Medicinal & Aromatic Plants
Open Access

The antiadipogenic effect of Aster glehni extract through HMG-CoA Reductase and fatty acid synthase inhibition

3^RD WORLD CONGRESS ON Medicinal Plants and Natural Products Research

OCTOBER 02-03, 2017 KUALA LUMPUR, MALAYSIA

Hyunbeom Lee

Korea Institute of Science and Technology, South Korea

Scientific Tracks Abstracts: Medicinal Plants

Abstract :

Aster glehni Franceht et Sckmidt (AG), a natural product known to have anti-adipogenic, anti-inflammatory and anticonvulsant effects.
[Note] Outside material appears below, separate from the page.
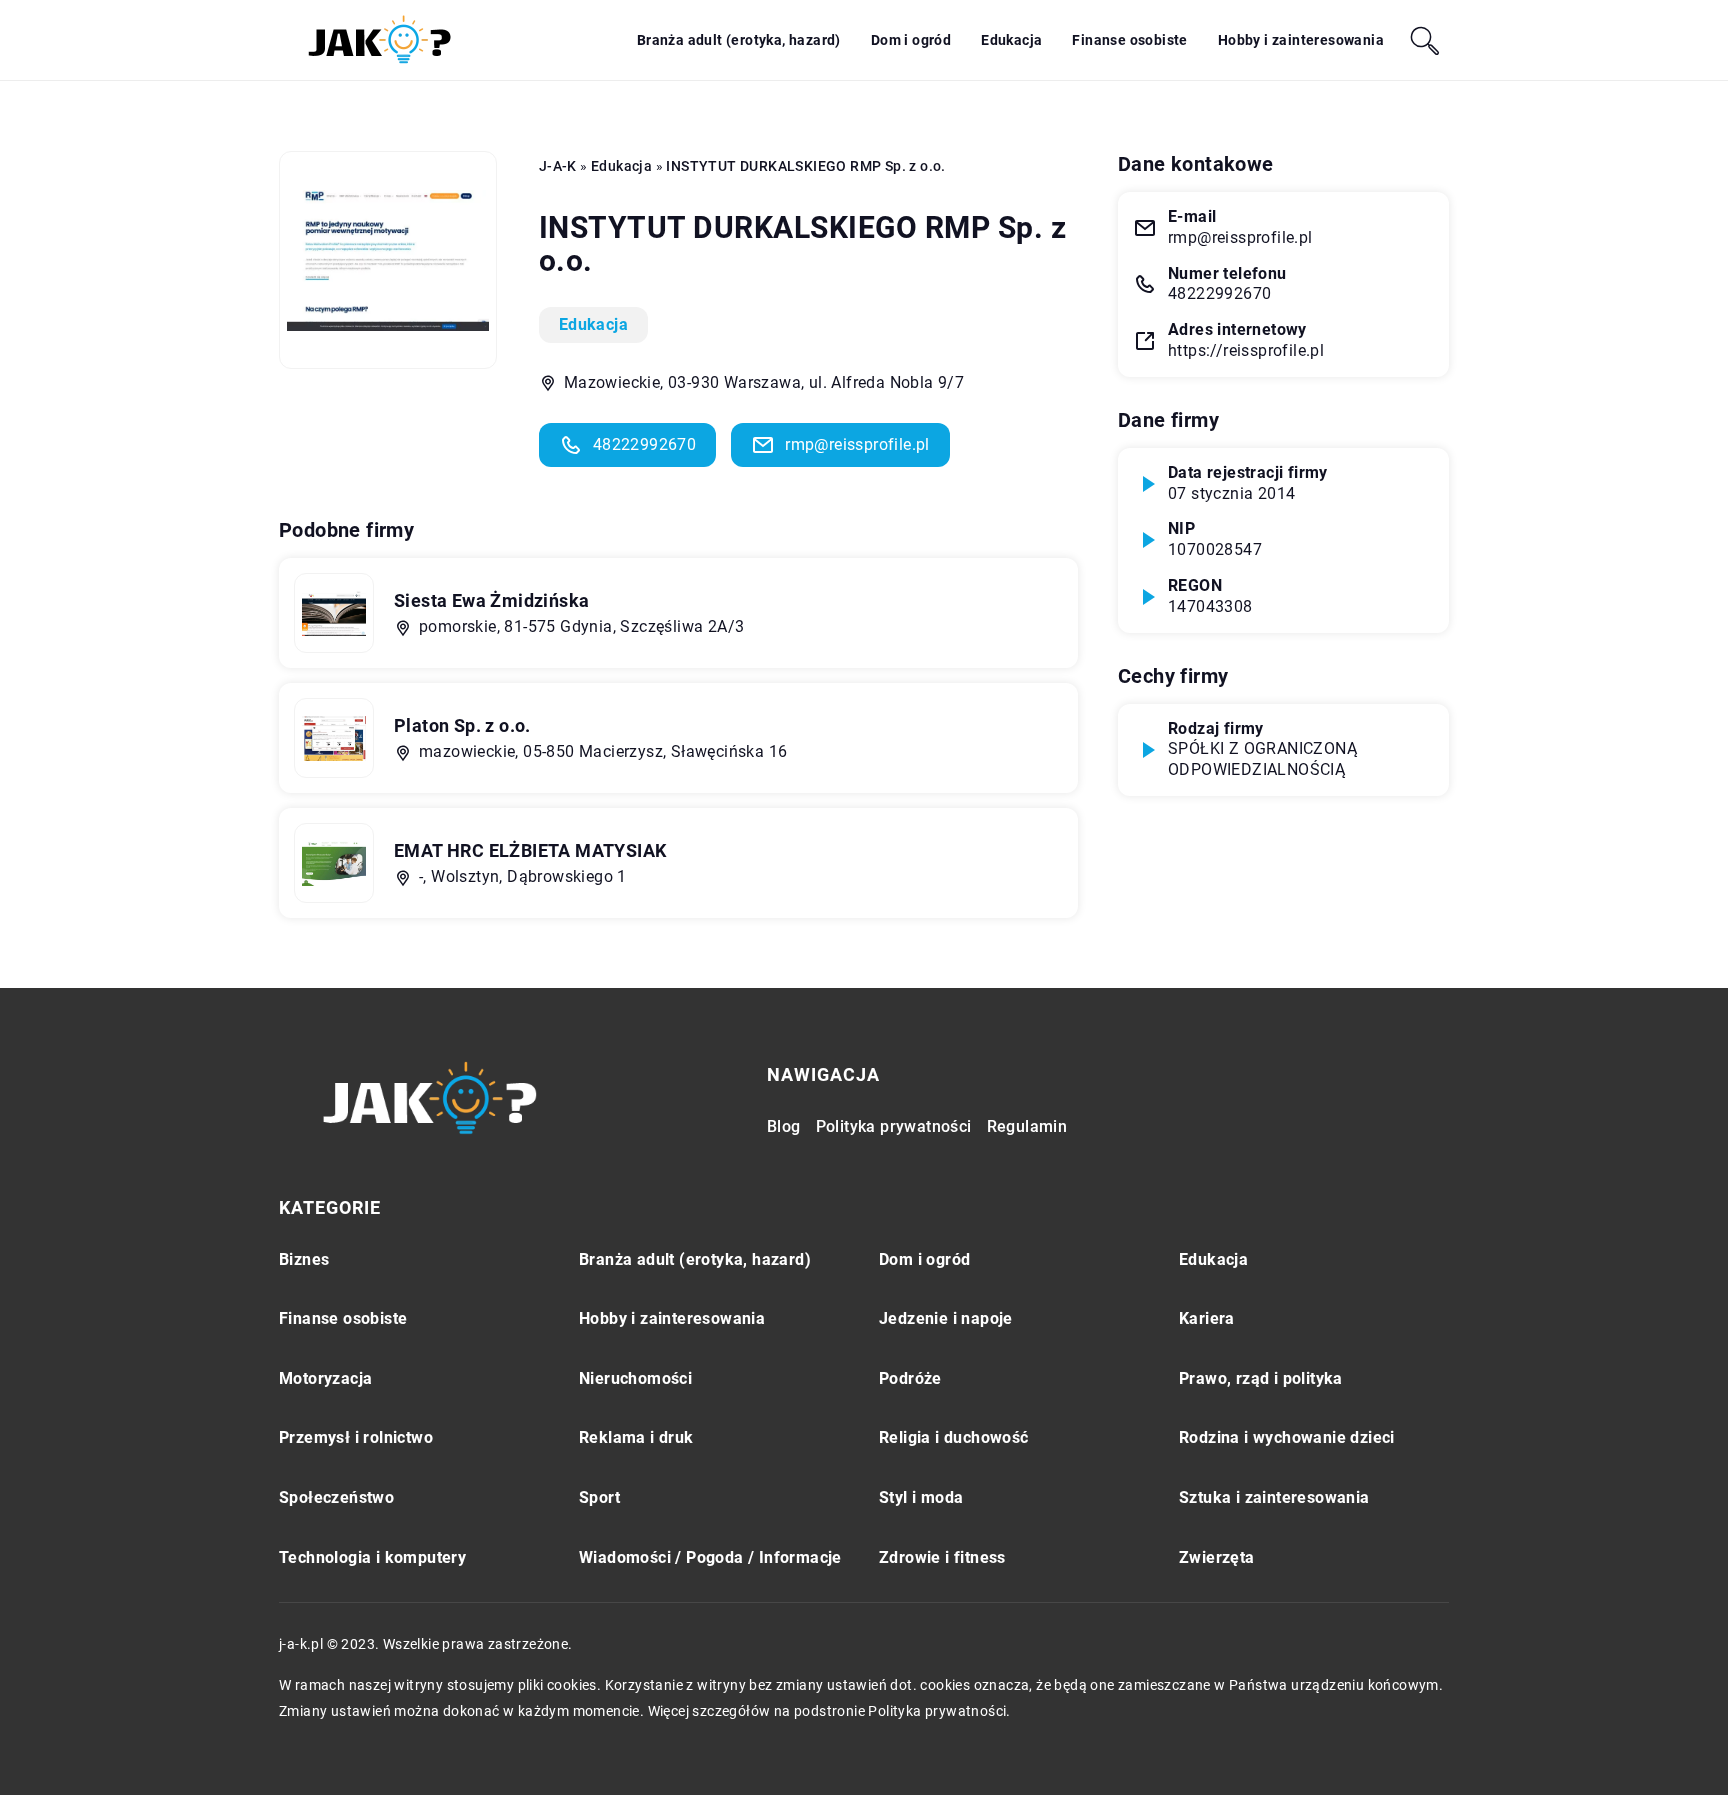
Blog (784, 1126)
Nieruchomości (635, 1378)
To understand the underlying mechanistic role of the natural product for its antiadipogenic effects, the active fractions of the AG extract were tested for their inhibitory effects on HMG-CoA Reductase (HMGR) and Fatty Acid Synthase (FAS), two of the most important enzymes involved in the cholesterol and fatty acid synthesis, respectively. We found that caffeoylquinic acid methyl esters present in AG are responsible for the inhibition of HMGR and thus we have demonstrated that the overall inhibitory effects of the AG extract against HMGR can be improved by simple methylation of the extract. Subsequent cell-based study found that AGEM70M also have an effect of lowering the rate of cancer cell proliferation. In addition, global metabolic profiling of an in vivo model using UPLC-Q-TOF-MS after consuming the natural product, we have observed various changes in lipid metabolites such as lysophosphatidylcholine, phosphatidylcholine and amino acids that are involved in energy metabolism. We believe the natural product AG holds promising therapeutic potentials for not only for cholesterol and lipid-lowering effects through HMGR and FAS inhibition, but also for anti-proliferative activities against cancer cells.

Biography :

Hyunbeom Lee has earned his BS degree in Chemistry in 2008 from Illinois Institute of Technology, in Chicago, USA. He has received his PhD degree in Organic Chemistry at Northwestern University in Evanston, Illinois. His graduate research was focused on the investigation and elucidation of the mechanism of inactivation of GABA aminotransferase as a target for the treatment of epilepsy. He was also involved in design, synthesis and evaluation of novel GABA analogs as a drug candidate for hepatocellular carcinoma. After obtaining his PhD degree in 2014, he has joined as a Researcher at Korea Institute of Science and Technology. Currently, he is appointed as a Senior Researcher, working on drug mechanism studies through metabolomics and developing enzyme assays to aid target identification.